Denizcilik sektörü, her geçen gün gelişen küresel ticaretin merkezinde yer alan stratejik bir alandır. Gemilerin limanlara güvenli biçimde yanaşması ve ayrılması, ülke ekonomilerinin can damarı sayılabilecek ithalat ve ihracat trafiği açısından büyük önem taşır. İşte bu noktada devreye giren kılavuzluk ve römorkörcülük hizmetleri, hem seyrüsefer emniyetini sağlar hem de gemilerin manevra süreçlerini kolaylaştırır. Devletin önemli altyapı tesisleri olan limanlar, kıyı yapıları, dar boğaz ve geçitler, tarihsel doku ve deniz çevresi gibi önemli unsurlar bu yolla koruma altına alınmak istenir. Ancak bu hizmetlerin nasıl düzenlendiği, hangi ölçüde rekabete açık olduğu veya olmaması gerektiği konusu kamuoyunda ve konuyla doğrudn bağlantısı olmayan çevrelerde çok ayrıntısı ile bilinen konular değildir. Bu yazıda, Türkiye’de kılavuzluk ve römorkörcülük hizmetlerinin hukuki çerçevesi ile rekabet açısından değerlendirmesini yapacak; “A sınıfı römorkör faaliyet sahalarında en fazla iki teşkilat” kuralının ve sıra esaslı iş paylaştırma uygulamasının piyasaya etkilerini ele alacağız. Ayrıca, 4054 sayılı Rekabetin Korunması Hakkında Kanun (Rekabet Kanunu) perspektifinden bu düzenlemelerin ne anlama geldiğini değerlendirmeye çalışacağız. Bu yazı dizisinin ikinci bölümünde ise, 618 sayılı Kanun'da yapılan değişiklikler ve getirilen ek maddeler ile buna bağlı olarak çıkarılması düşünülen ve taslağı geçtiğimiz yıl Eylül ayında yayınlanan Yönetmelik ile sistemde yapılması düşünülen değişikliklerin kılavuzluk ve römorkörcülük hizmetleri üzerinde olası etkileri üzerinde duracağız.

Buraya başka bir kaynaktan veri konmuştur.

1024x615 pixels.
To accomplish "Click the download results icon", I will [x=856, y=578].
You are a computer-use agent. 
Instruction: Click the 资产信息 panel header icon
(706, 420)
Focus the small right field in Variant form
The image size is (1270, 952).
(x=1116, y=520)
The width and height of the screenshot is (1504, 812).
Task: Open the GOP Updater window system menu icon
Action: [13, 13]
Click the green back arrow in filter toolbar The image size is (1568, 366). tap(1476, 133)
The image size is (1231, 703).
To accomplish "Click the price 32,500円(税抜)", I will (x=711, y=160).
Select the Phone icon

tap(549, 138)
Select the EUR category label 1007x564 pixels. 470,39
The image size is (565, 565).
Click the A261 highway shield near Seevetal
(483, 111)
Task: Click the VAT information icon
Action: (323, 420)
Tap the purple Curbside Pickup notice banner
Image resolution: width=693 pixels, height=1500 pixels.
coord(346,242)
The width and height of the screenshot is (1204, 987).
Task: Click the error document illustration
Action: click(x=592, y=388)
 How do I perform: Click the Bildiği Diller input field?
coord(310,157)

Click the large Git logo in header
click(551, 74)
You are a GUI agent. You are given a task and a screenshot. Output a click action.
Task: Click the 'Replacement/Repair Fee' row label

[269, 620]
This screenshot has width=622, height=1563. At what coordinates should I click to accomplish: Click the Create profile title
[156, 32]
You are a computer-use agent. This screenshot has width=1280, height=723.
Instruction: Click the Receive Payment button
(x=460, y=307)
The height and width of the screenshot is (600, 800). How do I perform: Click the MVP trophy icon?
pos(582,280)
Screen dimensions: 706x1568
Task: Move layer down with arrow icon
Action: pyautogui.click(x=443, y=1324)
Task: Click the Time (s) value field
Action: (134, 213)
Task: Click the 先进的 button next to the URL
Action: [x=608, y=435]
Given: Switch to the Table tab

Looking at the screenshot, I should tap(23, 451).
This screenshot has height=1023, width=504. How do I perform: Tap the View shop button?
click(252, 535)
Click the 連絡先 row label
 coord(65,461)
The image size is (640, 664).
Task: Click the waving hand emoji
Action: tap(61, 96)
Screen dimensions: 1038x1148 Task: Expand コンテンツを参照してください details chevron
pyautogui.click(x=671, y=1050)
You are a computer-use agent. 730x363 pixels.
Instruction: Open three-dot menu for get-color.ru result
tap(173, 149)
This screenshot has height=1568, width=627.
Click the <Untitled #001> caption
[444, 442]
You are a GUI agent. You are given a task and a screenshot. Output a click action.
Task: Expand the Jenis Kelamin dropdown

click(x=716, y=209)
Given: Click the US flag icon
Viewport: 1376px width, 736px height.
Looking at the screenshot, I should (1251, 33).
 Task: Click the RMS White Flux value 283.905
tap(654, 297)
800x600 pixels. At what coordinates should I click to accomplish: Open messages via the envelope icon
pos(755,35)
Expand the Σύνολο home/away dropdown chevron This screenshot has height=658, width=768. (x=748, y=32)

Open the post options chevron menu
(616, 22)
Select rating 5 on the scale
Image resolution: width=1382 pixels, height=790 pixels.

İdari Düzenlemeler ve Temel Hukuki Çerçeve
Kılavuzluk ve römorkörcülük faaliyetleri, ülkemizde üç temel mevzuat üzerinden şekillenmektedir:
- Kılavuzluk ve Römorkörcülük Hizmetleri Yönetmeliği (bundan böyle Yönetmelik),
- Kılavuzluk ve Römorkörcülük ile Palamar Hizmetlerinin Ücretleri Hakkında Yönerge (bundan böyle Yönerge),
- Limanlar Yönetmeliği.
Bu düzenlemelerin ortak amacı; deniz emniyetini, can ve mal güvenliğini sağlamak, çevreyi korumak ve deniz trafiğinde düzeni temin etmektir. Yönetmelik, hangi bölgelerde kaç teşkilatın yetkilendirilebileceğini ve teşkilatların teknik, idari, mali yeterliklerine dair ayrıntıları belirler. Yönerge, gemilere sunulacak hizmetler karşılığında alınabilecek azami ücretleri (tavan ücret) ve bu ücretlerin nasıl uygulanacağını açıklar. Limanlar Yönetmeliği ise liman sahalarında gemilerin yanaşma, ayrılma, demirleme, ordino süreçlerini düzenleyerek, liman başkanlıklarının bu hizmetler üzerindeki yetkilerini belirler.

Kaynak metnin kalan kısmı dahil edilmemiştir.